[Brief]
Copy each of the following entries word for word, without changing anything.

[Exercise inputs]
************

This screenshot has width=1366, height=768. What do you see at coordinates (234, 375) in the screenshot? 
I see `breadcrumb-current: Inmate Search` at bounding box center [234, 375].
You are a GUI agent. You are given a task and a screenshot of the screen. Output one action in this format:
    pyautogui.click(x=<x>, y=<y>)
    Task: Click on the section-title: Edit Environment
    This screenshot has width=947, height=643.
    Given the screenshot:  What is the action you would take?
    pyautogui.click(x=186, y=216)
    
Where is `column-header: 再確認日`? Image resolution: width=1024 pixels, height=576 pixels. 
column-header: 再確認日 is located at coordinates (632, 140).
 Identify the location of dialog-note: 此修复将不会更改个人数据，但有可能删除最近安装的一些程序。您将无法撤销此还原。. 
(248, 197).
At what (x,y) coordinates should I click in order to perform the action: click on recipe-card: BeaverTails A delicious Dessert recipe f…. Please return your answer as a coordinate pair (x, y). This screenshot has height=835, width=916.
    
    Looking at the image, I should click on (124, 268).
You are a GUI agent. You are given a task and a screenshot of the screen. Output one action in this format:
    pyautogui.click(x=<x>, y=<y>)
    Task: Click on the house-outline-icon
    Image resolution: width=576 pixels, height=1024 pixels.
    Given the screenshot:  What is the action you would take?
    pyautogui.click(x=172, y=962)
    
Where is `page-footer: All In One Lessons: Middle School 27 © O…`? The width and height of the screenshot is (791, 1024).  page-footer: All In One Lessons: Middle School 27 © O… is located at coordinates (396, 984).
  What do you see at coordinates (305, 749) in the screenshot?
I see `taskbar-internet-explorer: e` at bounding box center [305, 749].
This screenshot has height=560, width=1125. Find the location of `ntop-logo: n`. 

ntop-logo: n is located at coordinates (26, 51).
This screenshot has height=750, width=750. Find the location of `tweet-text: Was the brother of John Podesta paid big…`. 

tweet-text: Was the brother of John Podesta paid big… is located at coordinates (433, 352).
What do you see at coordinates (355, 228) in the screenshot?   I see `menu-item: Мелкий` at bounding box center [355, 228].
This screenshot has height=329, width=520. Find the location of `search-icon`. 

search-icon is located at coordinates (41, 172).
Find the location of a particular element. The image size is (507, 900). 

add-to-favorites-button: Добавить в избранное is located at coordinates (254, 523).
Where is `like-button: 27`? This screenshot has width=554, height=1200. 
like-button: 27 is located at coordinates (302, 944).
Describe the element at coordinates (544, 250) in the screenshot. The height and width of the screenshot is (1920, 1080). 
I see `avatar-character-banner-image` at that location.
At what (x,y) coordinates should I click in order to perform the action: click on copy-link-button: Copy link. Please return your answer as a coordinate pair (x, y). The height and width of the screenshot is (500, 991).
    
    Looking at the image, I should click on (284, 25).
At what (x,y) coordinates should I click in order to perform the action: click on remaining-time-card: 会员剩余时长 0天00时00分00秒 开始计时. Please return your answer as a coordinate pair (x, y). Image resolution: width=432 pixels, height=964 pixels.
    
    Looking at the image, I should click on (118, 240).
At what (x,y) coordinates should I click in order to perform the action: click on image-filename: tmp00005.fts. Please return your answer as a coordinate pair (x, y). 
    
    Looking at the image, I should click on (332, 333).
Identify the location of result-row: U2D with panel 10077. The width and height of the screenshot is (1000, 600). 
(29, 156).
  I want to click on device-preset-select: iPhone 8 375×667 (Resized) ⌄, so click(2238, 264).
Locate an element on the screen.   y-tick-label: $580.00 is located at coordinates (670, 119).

************

[Task output]
This screenshot has width=1366, height=768. What do you see at coordinates (234, 375) in the screenshot? 
I see `breadcrumb-current: Inmate Search` at bounding box center [234, 375].
You are a GUI agent. You are given a task and a screenshot of the screen. Output one action in this format:
    pyautogui.click(x=<x>, y=<y>)
    Task: Click on the section-title: Edit Environment
    This screenshot has width=947, height=643.
    Given the screenshot:  What is the action you would take?
    pyautogui.click(x=186, y=216)
    
Where is `column-header: 再確認日`? Image resolution: width=1024 pixels, height=576 pixels. 
column-header: 再確認日 is located at coordinates (632, 140).
 Identify the location of dialog-note: 此修复将不会更改个人数据，但有可能删除最近安装的一些程序。您将无法撤销此还原。. 
(248, 197).
At what (x,y) coordinates should I click in order to perform the action: click on recipe-card: BeaverTails A delicious Dessert recipe f…. Please return your answer as a coordinate pair (x, y). This screenshot has height=835, width=916.
    
    Looking at the image, I should click on (124, 268).
You are a GUI agent. You are given a task and a screenshot of the screen. Output one action in this format:
    pyautogui.click(x=<x>, y=<y>)
    Task: Click on the house-outline-icon
    Image resolution: width=576 pixels, height=1024 pixels.
    Given the screenshot:  What is the action you would take?
    pyautogui.click(x=172, y=962)
    
Where is `page-footer: All In One Lessons: Middle School 27 © O…`? The width and height of the screenshot is (791, 1024).  page-footer: All In One Lessons: Middle School 27 © O… is located at coordinates (396, 984).
  What do you see at coordinates (305, 749) in the screenshot?
I see `taskbar-internet-explorer: e` at bounding box center [305, 749].
This screenshot has height=560, width=1125. Find the location of `ntop-logo: n`. 

ntop-logo: n is located at coordinates (26, 51).
This screenshot has height=750, width=750. Find the location of `tweet-text: Was the brother of John Podesta paid big…`. 

tweet-text: Was the brother of John Podesta paid big… is located at coordinates (433, 352).
What do you see at coordinates (355, 228) in the screenshot?   I see `menu-item: Мелкий` at bounding box center [355, 228].
This screenshot has height=329, width=520. Find the location of `search-icon`. 

search-icon is located at coordinates (41, 172).
Find the location of a particular element. The image size is (507, 900). 

add-to-favorites-button: Добавить в избранное is located at coordinates (254, 523).
Where is `like-button: 27`? This screenshot has width=554, height=1200. 
like-button: 27 is located at coordinates (302, 944).
Describe the element at coordinates (544, 250) in the screenshot. The height and width of the screenshot is (1920, 1080). 
I see `avatar-character-banner-image` at that location.
At what (x,y) coordinates should I click in order to perform the action: click on copy-link-button: Copy link. Please return your answer as a coordinate pair (x, y). The height and width of the screenshot is (500, 991).
    
    Looking at the image, I should click on (284, 25).
At what (x,y) coordinates should I click in order to perform the action: click on remaining-time-card: 会员剩余时长 0天00时00分00秒 开始计时. Please return your answer as a coordinate pair (x, y). Image resolution: width=432 pixels, height=964 pixels.
    
    Looking at the image, I should click on (118, 240).
At what (x,y) coordinates should I click in order to perform the action: click on image-filename: tmp00005.fts. Please return your answer as a coordinate pair (x, y). 
    
    Looking at the image, I should click on (332, 333).
Identify the location of result-row: U2D with panel 10077. The width and height of the screenshot is (1000, 600). 
(29, 156).
  I want to click on device-preset-select: iPhone 8 375×667 (Resized) ⌄, so click(2238, 264).
Locate an element on the screen.   y-tick-label: $580.00 is located at coordinates (670, 119).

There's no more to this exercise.